*Set tasks:*
**a)** According to the article on Darrington's switch to eight-man football, how many postseason appearances had the Loggers made in 11-man football since 1975?
**b)** Continue the article on Darrington's switch to eight-man football from the point where it stops.

____ Excerpted text

DARRINGTON — By going all in on a conversion to eight-man high school football for at least the 2018 and 2019 seasons, the tight-knit community of Darrington didn’t necessarily get what it wanted, but now has what it needs.
At a Sept. 14 home game against Evergreen Lutheran, in the shadow of Whitehorse Mountain, a full grandstand embraced its Loggers, choosing to revel in the fact that the team was at last playing meaningful games instead of lamenting the shrinking roster that forced a shift in the type of football the team played.
Darrington, as a community, decided to move to eight-man football after the 2017 season, the second successive campaign in which the Loggers were unable to complete an 11-man schedule because of low roster numbers.
It was a sobering blow to a community proud of its athletic tradition, and to a football program that had made 13 postseason appearances since 1975 in 11-man football, the most recent in 2014.
There was inevitable resistance to the change, and some grumbling persists in private moments, but seeing rosters of as few as 12 players attempt 11-man games last season erased any doubt over what needed to happen to preserve the program.
Darrington is classified as a 2B school by the Washington Interscholastic Activities Association’s enrollment guidelines, and thus had to apply for an exemption to move down to play eight-man football in the Northwest 1B league.
That exemption, rarely granted to schools seeking to play at lower levels in any sport, was officially approved in June while the Loggers were participating in an eight-man team camp at Whitworth University in Spokane.
The 2018 Loggers, 14 strong, are 2-2 on the season after a loss to Naselle in their league opener on Friday, but wins and losses are secondary to the satisfaction shared by the Logger faithful now that their football identity is finally clear.
Darrington football supporters such as Jason Anderson, a youth football coach, co-owner of 3 Rivers Cutting and a member of Darrington’s Class of 1993, has, like some community members who wore the Loggers’ green and gold, struggled with the switch to eight-man football.

________
____ Stored data

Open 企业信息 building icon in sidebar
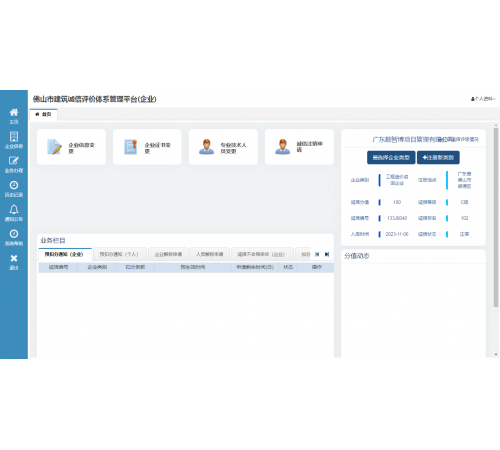Image resolution: width=500 pixels, height=450 pixels. tap(14, 140)
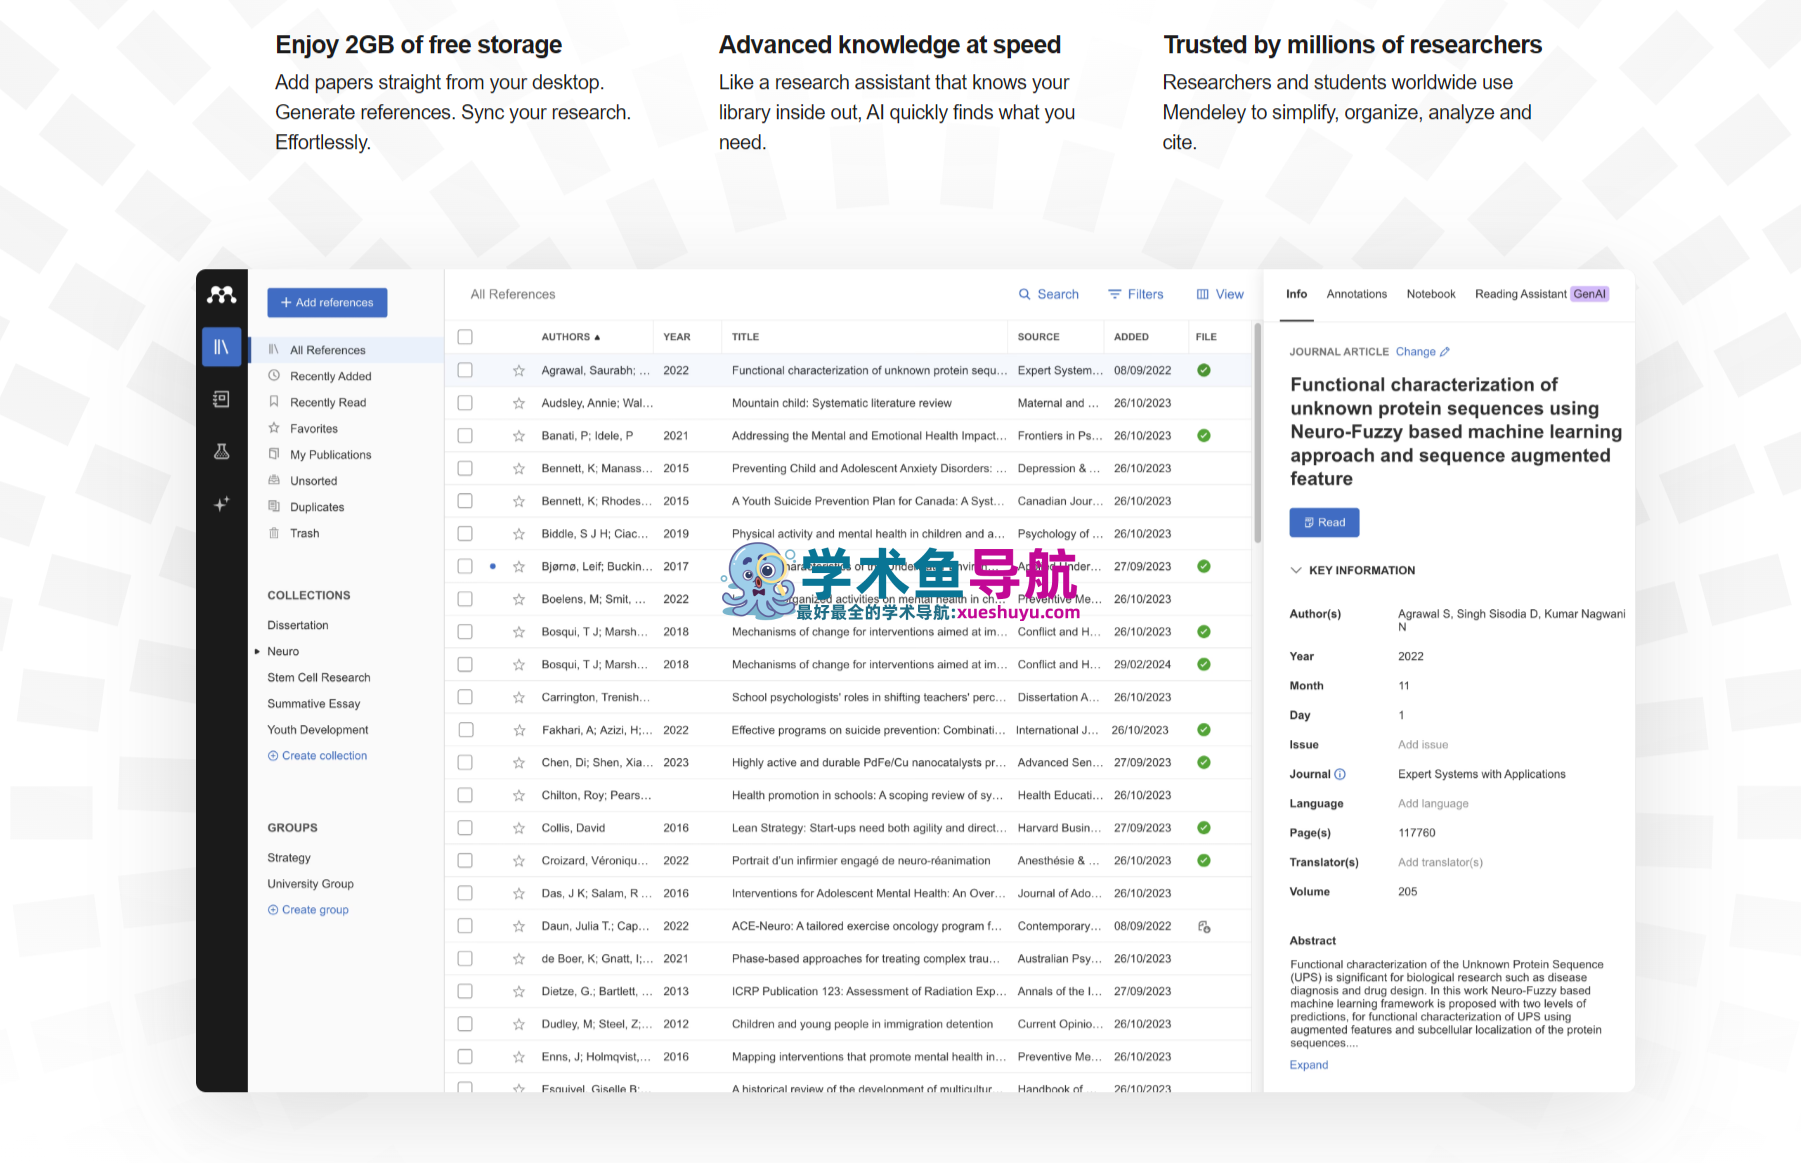
Task: Expand the Neuro collection tree arrow
Action: point(257,652)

________

*Task-by-task outputs:*
**a)** 13

**b)**
“I do believe that there are enough kids at the school that we could still be playing 11-man football,” Anderson said. “But we also want the kids to have fun and play ball with their friends, come what may. They only have one chance to do this.”
‘Competing forces’
Buck Marsh arrived in Darrington in 2015 as the new superintendent of schools for the community of 1,385 after spending virtually all of his 46 years on the east side of Washington. He grew up in Yakima and then returned to teach and coach football there after four years as an undergraduate at Yakima Valley College and Central Washington University.
He was an assistant coach under Washington State Football Coaches Association Hall of Famer Barry Reifel at Yakima’s East Valley High School during the 2002 and 2003 seasons, and was shaped by two other Hall of Famers (Greg Gavin, Tom O’Brien) while playing at A.C. Davis High School.
Marsh gave up coaching in deference to the administrative track. He spent two years as an assistant principal and three as a principal, and earned his doctorate in education from Washington State University in 2014.
Darrington played a junior-varsity schedule during the 2015 season, Marsh’s first as superintendent. Following a reshuffling of district administrators, he added athletic director to his title for the 2016-17 school year.
In July of 2016, he was greeted with the July resignation of football coach Larry Lawlis and there were no candidates to replace him.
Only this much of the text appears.